Stored data entries:
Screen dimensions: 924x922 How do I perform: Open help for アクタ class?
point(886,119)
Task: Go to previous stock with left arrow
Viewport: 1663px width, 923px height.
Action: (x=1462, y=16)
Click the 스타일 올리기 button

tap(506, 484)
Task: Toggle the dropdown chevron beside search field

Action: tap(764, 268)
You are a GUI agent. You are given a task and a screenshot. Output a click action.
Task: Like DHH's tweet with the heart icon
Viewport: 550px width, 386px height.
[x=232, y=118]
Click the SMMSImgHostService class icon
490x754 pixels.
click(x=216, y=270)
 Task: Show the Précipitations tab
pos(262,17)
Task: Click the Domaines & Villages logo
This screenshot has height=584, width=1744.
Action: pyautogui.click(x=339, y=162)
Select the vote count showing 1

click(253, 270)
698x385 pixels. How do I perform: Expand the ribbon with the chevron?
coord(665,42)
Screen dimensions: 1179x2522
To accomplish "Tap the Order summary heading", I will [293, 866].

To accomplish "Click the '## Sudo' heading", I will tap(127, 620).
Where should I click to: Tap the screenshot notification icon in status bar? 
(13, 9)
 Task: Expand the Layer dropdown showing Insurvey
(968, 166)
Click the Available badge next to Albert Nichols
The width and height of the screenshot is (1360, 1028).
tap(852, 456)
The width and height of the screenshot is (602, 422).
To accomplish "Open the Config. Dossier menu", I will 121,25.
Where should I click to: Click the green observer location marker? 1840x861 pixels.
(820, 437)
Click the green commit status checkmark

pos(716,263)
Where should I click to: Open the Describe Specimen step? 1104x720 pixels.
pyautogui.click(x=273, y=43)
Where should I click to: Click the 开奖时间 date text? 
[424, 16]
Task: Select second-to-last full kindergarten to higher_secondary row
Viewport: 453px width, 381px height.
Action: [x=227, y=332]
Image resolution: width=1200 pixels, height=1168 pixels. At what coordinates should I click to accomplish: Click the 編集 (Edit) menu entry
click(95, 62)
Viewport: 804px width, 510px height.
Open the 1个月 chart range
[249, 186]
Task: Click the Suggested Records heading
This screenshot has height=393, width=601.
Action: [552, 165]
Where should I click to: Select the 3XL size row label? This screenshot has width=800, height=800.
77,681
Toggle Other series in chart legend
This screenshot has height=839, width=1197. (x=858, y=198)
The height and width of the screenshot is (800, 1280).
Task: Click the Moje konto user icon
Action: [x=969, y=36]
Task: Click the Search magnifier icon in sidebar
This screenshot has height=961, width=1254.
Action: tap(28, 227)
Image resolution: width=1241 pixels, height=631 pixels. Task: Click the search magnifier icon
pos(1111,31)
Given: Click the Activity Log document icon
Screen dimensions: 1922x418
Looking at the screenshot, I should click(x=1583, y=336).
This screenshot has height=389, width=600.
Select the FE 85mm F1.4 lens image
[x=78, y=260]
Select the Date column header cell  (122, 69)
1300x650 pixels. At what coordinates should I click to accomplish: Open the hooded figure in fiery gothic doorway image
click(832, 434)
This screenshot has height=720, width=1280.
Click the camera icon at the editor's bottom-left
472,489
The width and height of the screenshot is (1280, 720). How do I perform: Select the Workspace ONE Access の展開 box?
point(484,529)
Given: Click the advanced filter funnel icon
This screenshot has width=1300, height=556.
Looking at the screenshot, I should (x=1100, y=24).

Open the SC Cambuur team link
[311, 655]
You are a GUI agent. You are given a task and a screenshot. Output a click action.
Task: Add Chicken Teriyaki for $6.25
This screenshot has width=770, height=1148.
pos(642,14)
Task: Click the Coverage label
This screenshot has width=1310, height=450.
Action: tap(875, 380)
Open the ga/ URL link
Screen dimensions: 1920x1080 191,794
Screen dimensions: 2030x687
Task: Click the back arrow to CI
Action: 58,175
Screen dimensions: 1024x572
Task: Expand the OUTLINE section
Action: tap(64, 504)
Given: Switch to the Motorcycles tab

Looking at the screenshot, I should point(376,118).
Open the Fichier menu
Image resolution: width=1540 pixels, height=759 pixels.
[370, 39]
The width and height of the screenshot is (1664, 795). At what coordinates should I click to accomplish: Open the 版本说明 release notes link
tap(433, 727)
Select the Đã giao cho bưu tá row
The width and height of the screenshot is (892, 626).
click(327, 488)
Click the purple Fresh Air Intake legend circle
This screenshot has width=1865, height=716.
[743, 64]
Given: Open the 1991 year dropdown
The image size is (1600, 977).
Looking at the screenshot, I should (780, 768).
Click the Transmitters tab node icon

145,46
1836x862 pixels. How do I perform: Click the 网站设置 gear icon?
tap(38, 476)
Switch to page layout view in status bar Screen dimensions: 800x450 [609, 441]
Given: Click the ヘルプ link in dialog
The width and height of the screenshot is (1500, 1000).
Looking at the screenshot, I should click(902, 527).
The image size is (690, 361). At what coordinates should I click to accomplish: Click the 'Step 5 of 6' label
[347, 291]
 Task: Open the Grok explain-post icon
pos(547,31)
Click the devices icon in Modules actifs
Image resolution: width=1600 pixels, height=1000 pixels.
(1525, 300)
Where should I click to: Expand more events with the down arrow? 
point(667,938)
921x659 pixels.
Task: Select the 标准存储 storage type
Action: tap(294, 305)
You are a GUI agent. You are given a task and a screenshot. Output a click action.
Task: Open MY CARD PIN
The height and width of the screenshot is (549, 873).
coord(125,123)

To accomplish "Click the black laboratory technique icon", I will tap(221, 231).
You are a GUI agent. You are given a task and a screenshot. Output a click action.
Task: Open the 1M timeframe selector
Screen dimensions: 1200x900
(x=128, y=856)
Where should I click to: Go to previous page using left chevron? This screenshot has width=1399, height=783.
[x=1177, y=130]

## What is being asked
Having read the records above, reproduce each one exactly.

## Solution to this exercise
Screen dimensions: 924x922 How do I perform: Open help for アクタ class?
point(886,119)
Task: Go to previous stock with left arrow
Viewport: 1663px width, 923px height.
Action: (x=1462, y=16)
Click the 스타일 올리기 button

tap(506, 484)
Task: Toggle the dropdown chevron beside search field

Action: tap(764, 268)
You are a GUI agent. You are given a task and a screenshot. Output a click action.
Task: Like DHH's tweet with the heart icon
Viewport: 550px width, 386px height.
[x=232, y=118]
Click the SMMSImgHostService class icon
490x754 pixels.
click(x=216, y=270)
 Task: Show the Précipitations tab
pos(262,17)
Task: Click the Domaines & Villages logo
This screenshot has height=584, width=1744.
Action: pyautogui.click(x=339, y=162)
Select the vote count showing 1

click(253, 270)
698x385 pixels. How do I perform: Expand the ribbon with the chevron?
coord(665,42)
Screen dimensions: 1179x2522
To accomplish "Tap the Order summary heading", I will [293, 866].

To accomplish "Click the '## Sudo' heading", I will tap(127, 620).
Where should I click to: Tap the screenshot notification icon in status bar? 
(13, 9)
 Task: Expand the Layer dropdown showing Insurvey
(968, 166)
Click the Available badge next to Albert Nichols
The width and height of the screenshot is (1360, 1028).
tap(852, 456)
The width and height of the screenshot is (602, 422).
To accomplish "Open the Config. Dossier menu", I will 121,25.
Where should I click to: Click the green observer location marker? 1840x861 pixels.
(820, 437)
Click the green commit status checkmark

pos(716,263)
Where should I click to: Open the Describe Specimen step? 1104x720 pixels.
pyautogui.click(x=273, y=43)
Where should I click to: Click the 开奖时间 date text? 
[424, 16]
Task: Select second-to-last full kindergarten to higher_secondary row
Viewport: 453px width, 381px height.
Action: [x=227, y=332]
Image resolution: width=1200 pixels, height=1168 pixels. At what coordinates should I click to accomplish: Click the 編集 (Edit) menu entry
click(95, 62)
Viewport: 804px width, 510px height.
Open the 1个月 chart range
[249, 186]
Task: Click the Suggested Records heading
This screenshot has height=393, width=601.
Action: [552, 165]
Where should I click to: Select the 3XL size row label? This screenshot has width=800, height=800.
77,681
Toggle Other series in chart legend
This screenshot has height=839, width=1197. (x=858, y=198)
The height and width of the screenshot is (800, 1280).
Task: Click the Moje konto user icon
Action: [x=969, y=36]
Task: Click the Search magnifier icon in sidebar
This screenshot has height=961, width=1254.
Action: tap(28, 227)
Image resolution: width=1241 pixels, height=631 pixels. Task: Click the search magnifier icon
pos(1111,31)
Given: Click the Activity Log document icon
Screen dimensions: 1922x418
Looking at the screenshot, I should click(x=1583, y=336).
This screenshot has height=389, width=600.
Select the FE 85mm F1.4 lens image
[x=78, y=260]
Select the Date column header cell  (122, 69)
1300x650 pixels. At what coordinates should I click to accomplish: Open the hooded figure in fiery gothic doorway image
click(832, 434)
This screenshot has height=720, width=1280.
Click the camera icon at the editor's bottom-left
472,489
The width and height of the screenshot is (1280, 720). How do I perform: Select the Workspace ONE Access の展開 box?
point(484,529)
Given: Click the advanced filter funnel icon
This screenshot has width=1300, height=556.
Looking at the screenshot, I should (x=1100, y=24).

Open the SC Cambuur team link
[311, 655]
You are a GUI agent. You are given a task and a screenshot. Output a click action.
Task: Add Chicken Teriyaki for $6.25
This screenshot has width=770, height=1148.
pos(642,14)
Task: Click the Coverage label
This screenshot has width=1310, height=450.
Action: tap(875, 380)
Open the ga/ URL link
Screen dimensions: 1920x1080 191,794
Screen dimensions: 2030x687
Task: Click the back arrow to CI
Action: 58,175
Screen dimensions: 1024x572
Task: Expand the OUTLINE section
Action: tap(64, 504)
Given: Switch to the Motorcycles tab

Looking at the screenshot, I should point(376,118).
Open the Fichier menu
Image resolution: width=1540 pixels, height=759 pixels.
[370, 39]
The width and height of the screenshot is (1664, 795). At what coordinates should I click to accomplish: Open the 版本说明 release notes link
tap(433, 727)
Select the Đã giao cho bưu tá row
The width and height of the screenshot is (892, 626).
click(327, 488)
Click the purple Fresh Air Intake legend circle
This screenshot has width=1865, height=716.
[743, 64]
Given: Open the 1991 year dropdown
The image size is (1600, 977).
Looking at the screenshot, I should (780, 768).
Click the Transmitters tab node icon

145,46
1836x862 pixels. How do I perform: Click the 网站设置 gear icon?
tap(38, 476)
Switch to page layout view in status bar Screen dimensions: 800x450 [609, 441]
Given: Click the ヘルプ link in dialog
The width and height of the screenshot is (1500, 1000).
Looking at the screenshot, I should click(902, 527).
The image size is (690, 361). At what coordinates should I click to accomplish: Click the 'Step 5 of 6' label
[347, 291]
 Task: Open the Grok explain-post icon
pos(547,31)
Click the devices icon in Modules actifs
Image resolution: width=1600 pixels, height=1000 pixels.
(1525, 300)
Where should I click to: Expand more events with the down arrow? 
point(667,938)
921x659 pixels.
Task: Select the 标准存储 storage type
Action: tap(294, 305)
You are a GUI agent. You are given a task and a screenshot. Output a click action.
Task: Open MY CARD PIN
The height and width of the screenshot is (549, 873).
coord(125,123)

To accomplish "Click the black laboratory technique icon", I will tap(221, 231).
You are a GUI agent. You are given a task and a screenshot. Output a click action.
Task: Open the 1M timeframe selector
Screen dimensions: 1200x900
(x=128, y=856)
Where should I click to: Go to previous page using left chevron? This screenshot has width=1399, height=783.
[x=1177, y=130]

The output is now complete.